Avoiding phytic acid is my main goal. I know, people soak their grains and cook them…but all the research that I’ve done so far insinuates that that does not reduce much of the phytic acid in oats specifically. What has been suggested instead is to mix oats with a grain that has more phytase in it, that will work to break down the phytic acid. People who are healthy probably won’t have an issue with the amount of phytic acid in their recipes, or @Rob’s, but I am not healthy. I have seen it specifically suggested that if you have any issues with your teeth, which I do, to avoid foods with any phytic acid in them.

So I started looking for food powders and came across sweet potato flour, which I didn’t even know was a thing. I’ll have to see once I get micronutrient data how it works out. It is a great deal more expensive than oats, but I’m kind of committed to avoiding foods/ingredients that won’t work to promote my health, so at least in the beginning, I might have to do spend the money. It’s not going to be my only source of carbs, so I may not have to use much.

I’ve also seen regular potato flour, which the company claims is made from dehydrated potatoes. I’m not sure of the glycemic load of white potatoes (higher I think because less fiber) But, if that’s a viable source, that’s super cheap and could be made at home (if it worked out to be cheaper) by grinding dehydrated mashed potatoes (assuming no other ingredients)

I also just came across sweet potato starch. Can someone educate me on the difference here? Starch would be completely divorced from the fiber, so higher glycemic load? Definitely not the same micronutrient profile, which could be good or bad depending on the recipe. I may need it to have less micronutrients.


#18

Not sure at all about the dependability of this first article (her comments about why it could be considered a weight loss ingredient were kinda ridiculous), maybe someone who knows more about carbohydrates could comment - it tells me that the carbs in sweet potato starch are still complex carbs, so slow absorbing. It also gives nutrition facts, but cites no sources so I’m not sure I’d trust it. Sweet potato starch is a lot cheaper than flour or “powder” whatever that is.
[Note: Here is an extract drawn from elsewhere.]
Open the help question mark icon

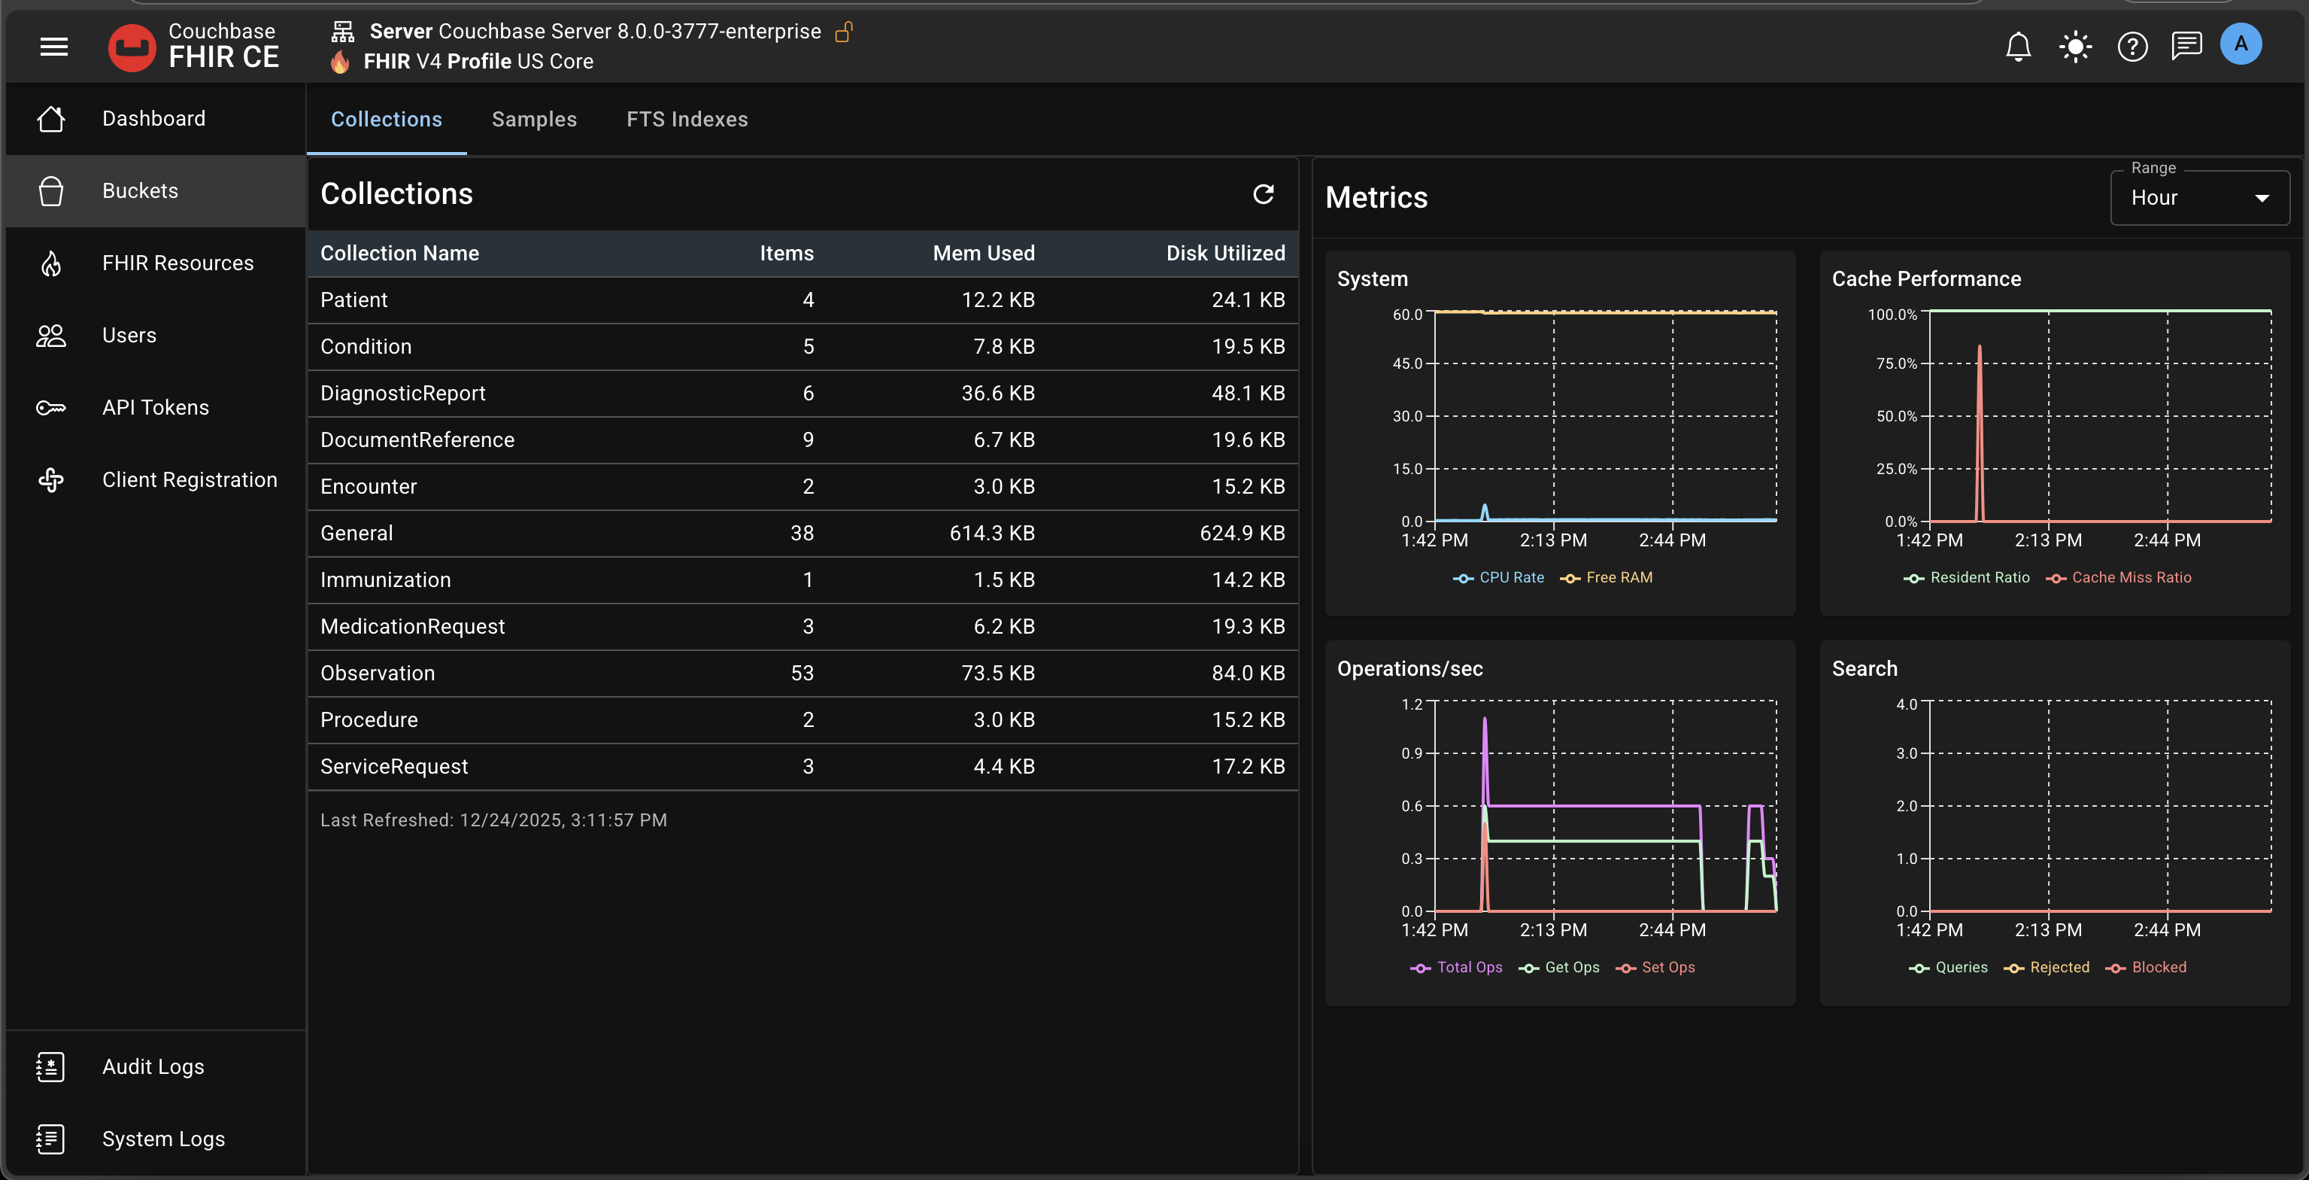pyautogui.click(x=2132, y=46)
The second link describes how potato starch is made and the differences between starch and flour. I was thinking starch would make the drink too thick, considering that starches are used as thickeners in gravies/soups - but apparently, starch only absorbs water under heat…so it’s finer than flour (might avoid floury taste and wouldn’t thicken as much as a flour) and apparently has less taste than flour. (The article is for white potato starch, but I’d imagine the same thing is true for sweet potato starch)
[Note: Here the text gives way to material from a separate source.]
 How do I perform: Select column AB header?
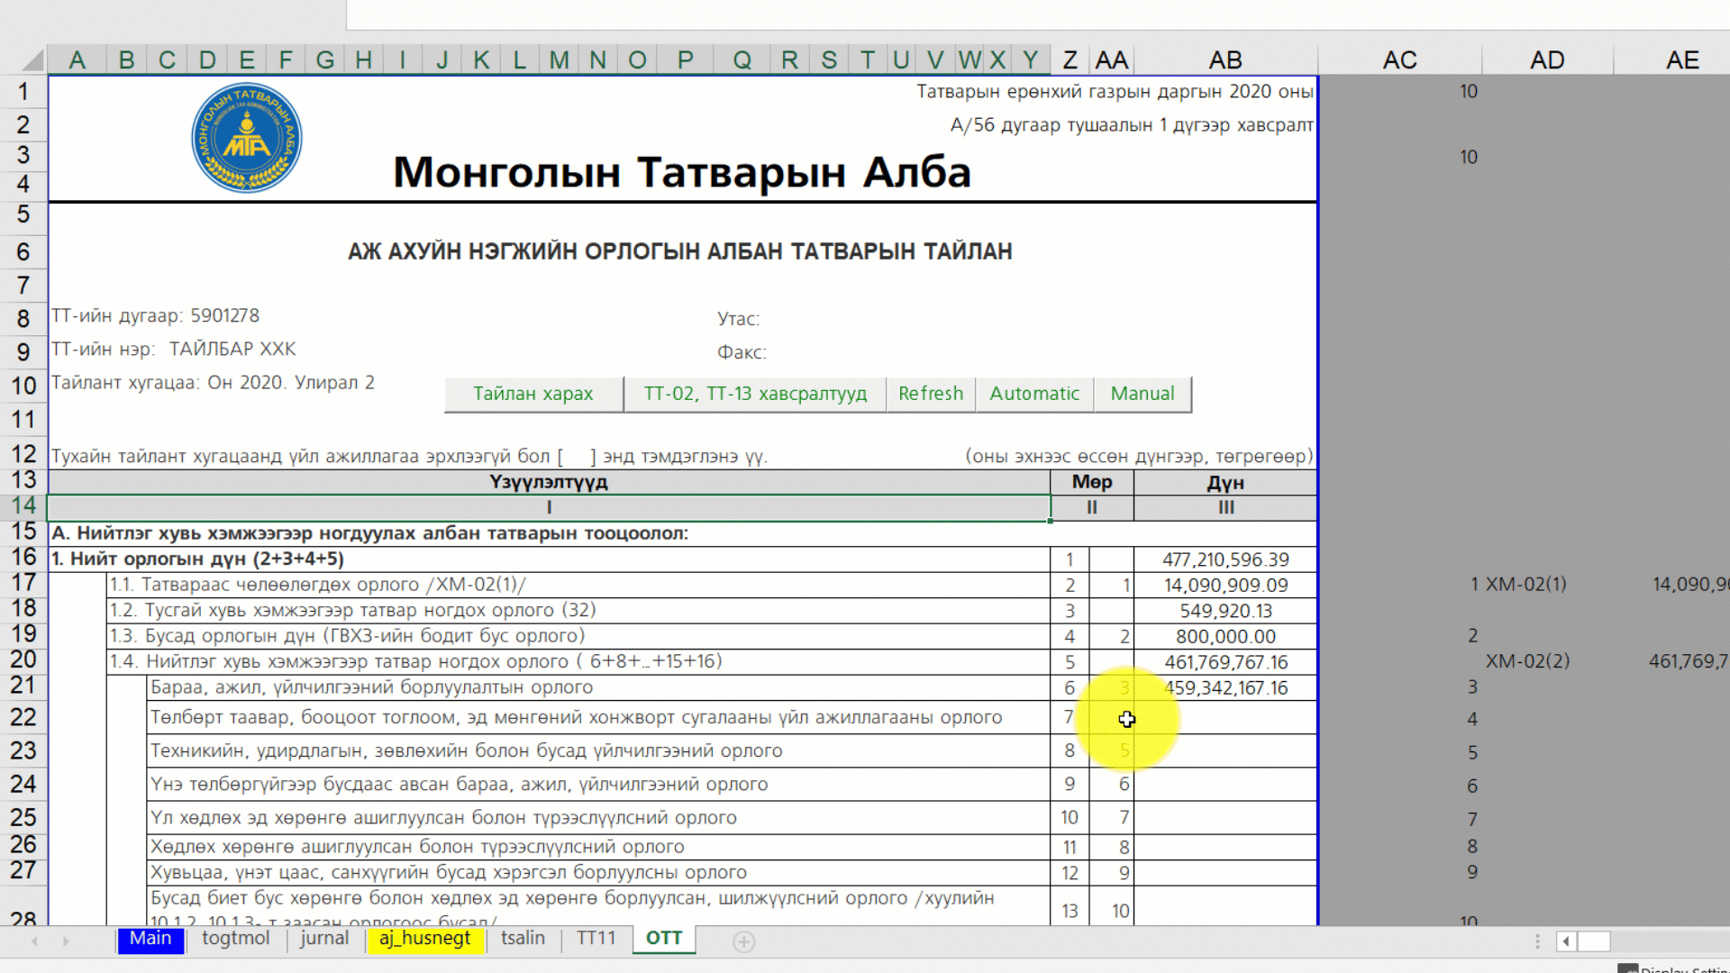pos(1225,60)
Not sure how interested anyone else is in this, but I figured I’d share info as I found it.


#19

Flour and powder are interchangeable terms (oat powder is oat flour etc) . Im not sure what might be in the starch hesides the complex carbs.


#20

After a little more reading, I think there’s a bigger difference. Flour seems to be made from things that are ground, or dried and then ground - the powders (and there are a lot of food powders out there if anyone might be interested in adding them to their drinks for whatever reason, just google food powder) are made using a spray method where the food is sprayed into particles which dry, thus forming a powder. I have no idea if the nutrients vary between the two processes.